- Problem statement:
Set down exactly, from the records below, the line with "(500KVA) (1121, 1162)" through the line with "News [button]", and nothing else.

- Data excerpts:

******

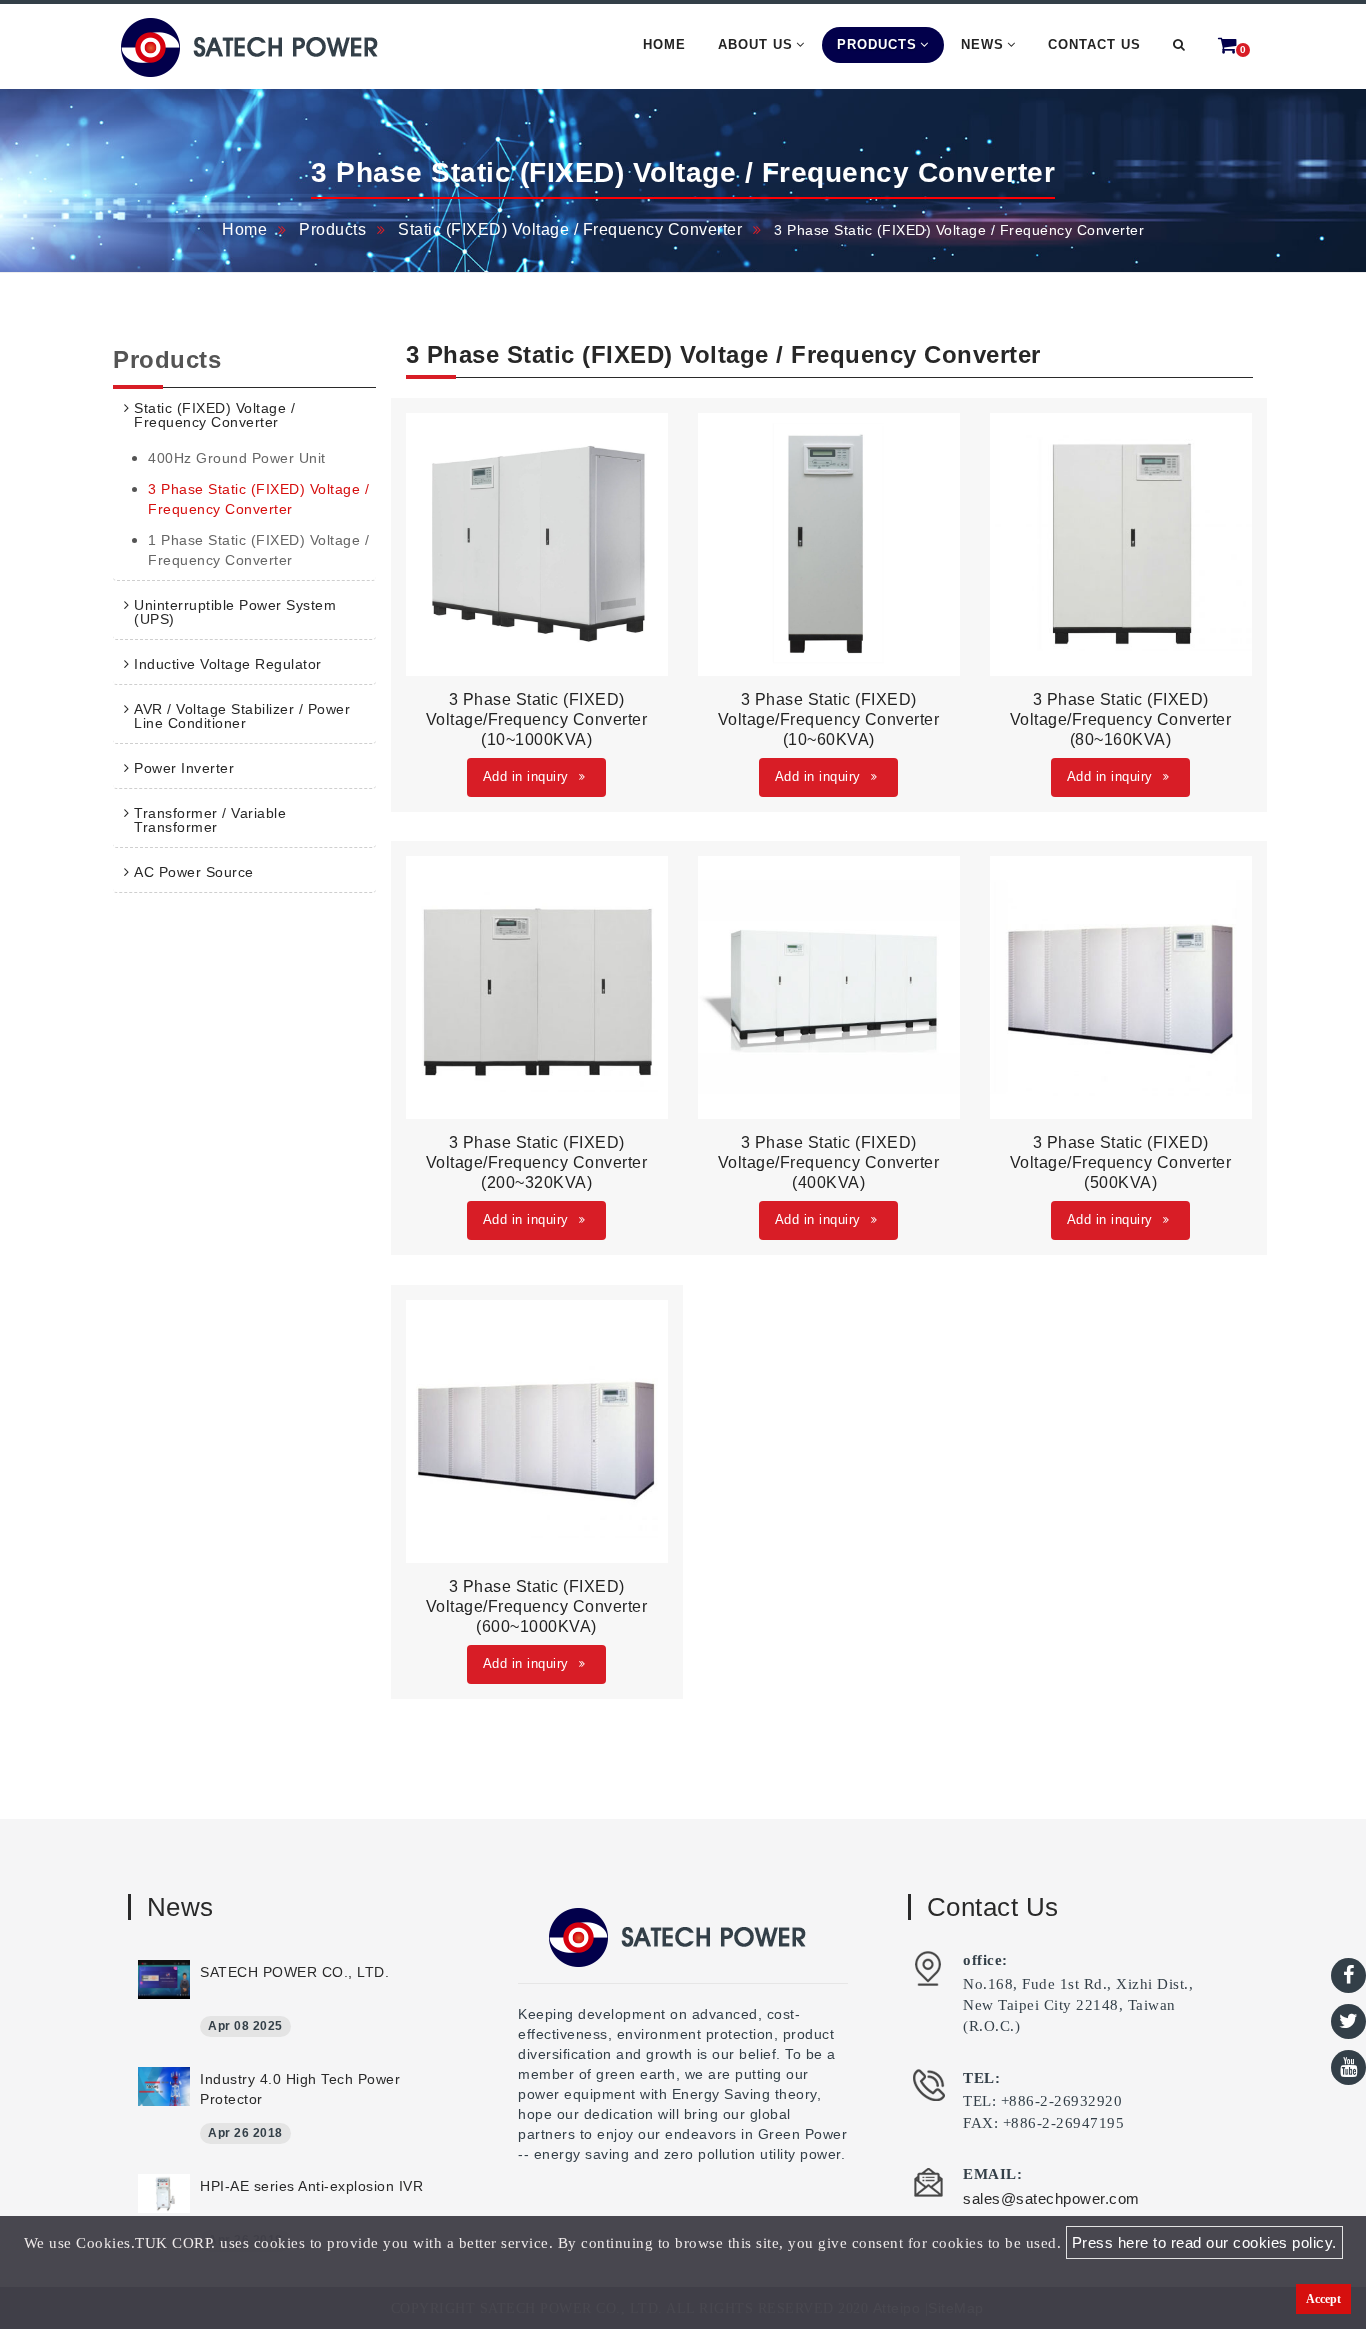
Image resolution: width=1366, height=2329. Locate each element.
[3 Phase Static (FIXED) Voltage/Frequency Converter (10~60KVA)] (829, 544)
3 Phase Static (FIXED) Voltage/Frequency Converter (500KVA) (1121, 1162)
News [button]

******

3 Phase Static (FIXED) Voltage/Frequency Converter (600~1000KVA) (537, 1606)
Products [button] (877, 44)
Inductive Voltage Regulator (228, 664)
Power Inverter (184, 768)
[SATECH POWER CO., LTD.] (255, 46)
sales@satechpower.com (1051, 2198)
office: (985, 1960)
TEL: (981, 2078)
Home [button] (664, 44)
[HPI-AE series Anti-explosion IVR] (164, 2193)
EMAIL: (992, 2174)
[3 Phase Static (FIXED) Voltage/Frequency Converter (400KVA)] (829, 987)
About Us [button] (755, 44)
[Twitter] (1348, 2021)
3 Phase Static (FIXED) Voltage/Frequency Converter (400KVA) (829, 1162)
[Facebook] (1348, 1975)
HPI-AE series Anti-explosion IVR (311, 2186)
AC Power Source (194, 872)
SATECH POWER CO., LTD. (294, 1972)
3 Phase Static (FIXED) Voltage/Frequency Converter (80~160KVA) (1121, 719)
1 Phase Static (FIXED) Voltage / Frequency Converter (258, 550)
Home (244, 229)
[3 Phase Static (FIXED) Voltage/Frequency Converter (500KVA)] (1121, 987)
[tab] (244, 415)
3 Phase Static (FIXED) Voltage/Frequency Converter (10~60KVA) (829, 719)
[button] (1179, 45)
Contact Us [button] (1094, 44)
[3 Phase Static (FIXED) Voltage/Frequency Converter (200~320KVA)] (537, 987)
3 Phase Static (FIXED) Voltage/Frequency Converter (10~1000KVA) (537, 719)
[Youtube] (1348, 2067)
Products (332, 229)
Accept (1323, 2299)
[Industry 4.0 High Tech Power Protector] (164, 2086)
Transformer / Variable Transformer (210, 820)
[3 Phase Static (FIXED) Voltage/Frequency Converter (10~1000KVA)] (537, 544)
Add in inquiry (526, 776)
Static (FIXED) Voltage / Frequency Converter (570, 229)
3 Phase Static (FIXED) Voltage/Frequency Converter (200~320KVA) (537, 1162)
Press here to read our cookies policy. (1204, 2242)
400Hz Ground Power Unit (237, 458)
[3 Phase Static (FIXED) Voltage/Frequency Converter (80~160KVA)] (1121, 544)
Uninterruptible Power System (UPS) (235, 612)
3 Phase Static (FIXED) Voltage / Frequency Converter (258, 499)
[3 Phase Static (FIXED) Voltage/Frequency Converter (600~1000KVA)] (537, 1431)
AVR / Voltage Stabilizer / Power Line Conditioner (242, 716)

******

- Answer for this exercise:
3 Phase Static (FIXED) Voltage/Frequency Converter (500KVA) (1121, 1162)
News [button]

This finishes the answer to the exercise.